# Capacitive Coupling With LED Bulbs



## MikeFL (Apr 16, 2016)

Many people use a pull down resistor or install a low watt incandescent bulb anywhere on the circuit (does the same thing).

There are other tricks of the trade as well and plenty of history in the threads on this subject.


----------



## Navyguy (Mar 15, 2010)

Thanks Mike. I did a search and did not see any real solutions...

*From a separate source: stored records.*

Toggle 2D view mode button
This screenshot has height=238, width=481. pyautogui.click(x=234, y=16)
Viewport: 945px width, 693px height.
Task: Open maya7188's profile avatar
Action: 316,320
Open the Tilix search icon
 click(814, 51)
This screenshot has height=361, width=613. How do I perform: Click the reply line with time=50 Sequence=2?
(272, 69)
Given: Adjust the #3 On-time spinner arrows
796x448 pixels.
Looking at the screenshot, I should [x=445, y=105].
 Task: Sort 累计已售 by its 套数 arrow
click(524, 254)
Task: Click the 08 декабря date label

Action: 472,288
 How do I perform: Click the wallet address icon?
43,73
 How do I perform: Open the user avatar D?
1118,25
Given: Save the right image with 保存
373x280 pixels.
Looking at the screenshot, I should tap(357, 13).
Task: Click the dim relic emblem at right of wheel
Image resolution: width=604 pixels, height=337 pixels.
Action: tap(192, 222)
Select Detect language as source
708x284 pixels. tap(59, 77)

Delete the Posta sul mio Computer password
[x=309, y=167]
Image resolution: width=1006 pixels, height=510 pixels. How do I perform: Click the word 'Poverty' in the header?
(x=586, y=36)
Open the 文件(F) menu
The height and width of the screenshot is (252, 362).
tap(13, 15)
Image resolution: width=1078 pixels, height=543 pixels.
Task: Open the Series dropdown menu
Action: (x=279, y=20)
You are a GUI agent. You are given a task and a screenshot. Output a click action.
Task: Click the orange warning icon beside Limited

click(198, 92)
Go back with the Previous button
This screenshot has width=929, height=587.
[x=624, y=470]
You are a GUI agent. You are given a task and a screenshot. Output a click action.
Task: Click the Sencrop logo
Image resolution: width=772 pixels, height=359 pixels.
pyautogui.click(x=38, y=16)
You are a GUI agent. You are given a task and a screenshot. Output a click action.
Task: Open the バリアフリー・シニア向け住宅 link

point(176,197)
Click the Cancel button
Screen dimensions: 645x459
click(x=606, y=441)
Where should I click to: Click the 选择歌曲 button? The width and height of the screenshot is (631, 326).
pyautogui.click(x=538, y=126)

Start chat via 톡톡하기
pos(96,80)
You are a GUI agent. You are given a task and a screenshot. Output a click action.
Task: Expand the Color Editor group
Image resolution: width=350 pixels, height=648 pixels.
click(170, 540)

I have lights on the rest of the circuit, but no effect. I have other LEDs too, but it is just this one lamp. I think I will just put in a better quality lamp.

Cheers
John


----------



## daveEM (Nov 18, 2012)

Navyguy said:


> I think I will just put in a better quality lamp.
> 
> Cheers
> John


Yes. That works. I've done it like that.


----------



## tmessner (Apr 1, 2013)

I added a small capacitor to the last fixture on a circuit I was working on. It cured the problem.
https://www.davidsavery.com/index.php/free-advice/117-why-do-my-led-bulbs-glow-when-off


----------



## CoolWill (Jan 5, 2019)

Navyguy said:


> So I have this fixture where the LED lamp glows when the switch is off. Not sure where I got the bulb, but it is definitely a cheap LED, probably a "giveaway" at one of our "energy retrofit displays" at one of the local big box stores.
> 
> What are you doing in the field when this happens, just getting a better bulb or are you actually trying to solve the issue? It is a single fixture, so I can't add a bulb to drain the current off.
> 
> ...


If it isn't a 3-way switching arrangement, a double pole switch to open both hot and neutral would also work to kill the glow.


----------



## tmessner (Apr 1, 2013)

CoolWill said:


> If it isn't a 3-way switching arrangement, a double pole switch to open both hot and neutral would also work to kill the glow.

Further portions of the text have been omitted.